Article·Jun 5, 2024

How AI Changed the Music Industry in under a Year

By Samuel Adebayo
PublishedJun 5, 2024
UpdatedJun 5, 2024

TL;DR

  • Generative music leverages AI to create music, blending human creativity with computational techniques.
  • This process starts by feeding music examples into the model. The model learns patterns and structures and then generates new melodies or sounds. These can be assembled into complete compositions manually or automatically
  • Music needs to be encoded correctly to be created with AI. Symbolic and audio representations are used to capture different details in music.
  • Music AI systems are great at short segments but struggle with longer structures. The sound quality isn't as good as that of human-made music, and the artistic control is limited (well, companies like Udio and Suno are doing ground-breaking work here).

Music generation is an application of generative artificial intelligence (AI), a subset of AI that focuses on creating new content, such as music, images, or text. This field is gaining popularity due to the exciting possibilities it offers for creative expression and its potential to inspire people in unique ways. 

AI music generation tools like Google's Magenta and IBM's Watson Beat have already demonstrated the ability to compose original pieces and assist musicians in their creative process.

However, music is a vast and complex domain, making it difficult to objectively formalize and evaluate the quality of AI-generated music. The perception of music quality often depends on individual preferences and emotional responses. Despite these challenges, AI has made significant strides in generating music and supporting human composers.

Some argue that AI-generated music lacks the emotional depth and creative thought process inherent in human-composed music.
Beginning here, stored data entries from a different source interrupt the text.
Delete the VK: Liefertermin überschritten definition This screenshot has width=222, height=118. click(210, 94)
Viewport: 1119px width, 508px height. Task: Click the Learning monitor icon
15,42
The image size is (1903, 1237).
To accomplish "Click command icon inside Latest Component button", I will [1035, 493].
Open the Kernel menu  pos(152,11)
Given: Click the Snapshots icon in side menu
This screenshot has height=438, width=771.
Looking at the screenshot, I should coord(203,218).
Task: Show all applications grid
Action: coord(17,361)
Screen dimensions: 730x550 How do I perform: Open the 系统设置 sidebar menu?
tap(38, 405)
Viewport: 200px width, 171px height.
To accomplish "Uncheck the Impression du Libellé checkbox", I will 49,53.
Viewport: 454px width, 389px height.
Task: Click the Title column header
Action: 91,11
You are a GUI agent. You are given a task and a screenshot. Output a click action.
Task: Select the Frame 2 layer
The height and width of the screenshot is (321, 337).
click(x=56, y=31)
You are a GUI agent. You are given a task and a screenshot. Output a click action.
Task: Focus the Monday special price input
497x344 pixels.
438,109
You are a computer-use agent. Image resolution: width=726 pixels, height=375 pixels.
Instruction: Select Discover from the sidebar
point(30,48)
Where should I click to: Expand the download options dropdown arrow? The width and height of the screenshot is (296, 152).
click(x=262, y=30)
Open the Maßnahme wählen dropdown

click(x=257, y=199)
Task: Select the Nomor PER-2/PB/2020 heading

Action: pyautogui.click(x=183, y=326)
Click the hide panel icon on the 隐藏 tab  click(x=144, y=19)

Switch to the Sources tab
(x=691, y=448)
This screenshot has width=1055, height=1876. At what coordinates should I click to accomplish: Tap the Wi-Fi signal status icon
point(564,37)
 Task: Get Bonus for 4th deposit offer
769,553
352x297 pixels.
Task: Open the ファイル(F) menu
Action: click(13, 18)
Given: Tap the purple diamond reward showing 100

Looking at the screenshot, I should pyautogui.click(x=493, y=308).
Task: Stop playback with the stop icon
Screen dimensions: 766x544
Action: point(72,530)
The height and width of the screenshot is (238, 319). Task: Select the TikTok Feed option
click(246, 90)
However, it is worth exploring how AI generates music and its potential impact on the music industry.

In this article, you will learn about:

  • The fundamental concepts of generative music

  • The mechanics of the music generation process

  • The history and evolution of AI in music

  • Generative techniques and use cases, with examples of tools for generating music

  • Ethical considerations, challenges, and the future of AI in music

What is Generative Music?

Generative music is both an art and a science. It uses AI techniques to create music with different levels of autonomy. It is a branch of computational creativity that explores the nature and definition of creativity and develops systems that exhibit creative behavior. 

Computational creativity involves algorithms and machine learning (ML) to generate novel and valuable outputs in various domains, including music, art, and literature.

The generative music process generally follows these steps:

  • Input: A collection of music examples (e.g., melodies, drums) is fed into the model.

  • Training: The model learns the patterns and relationships within the music data, effectively developing its own "musical imagination." Common AI techniques include recurrent neural networks (RNNs), LSTMs, and transformers designed to handle complex sequential data like music.

  • Output: The model generates new melodies, rhythms, or even entire musical pieces based on what it has learned.

  • Assembly: The level of human intervention in assembling the final song varies depending on the specific AI tool and the desired outcome. Some tools allow for highly automated composition, while others provide more granular control to the musician.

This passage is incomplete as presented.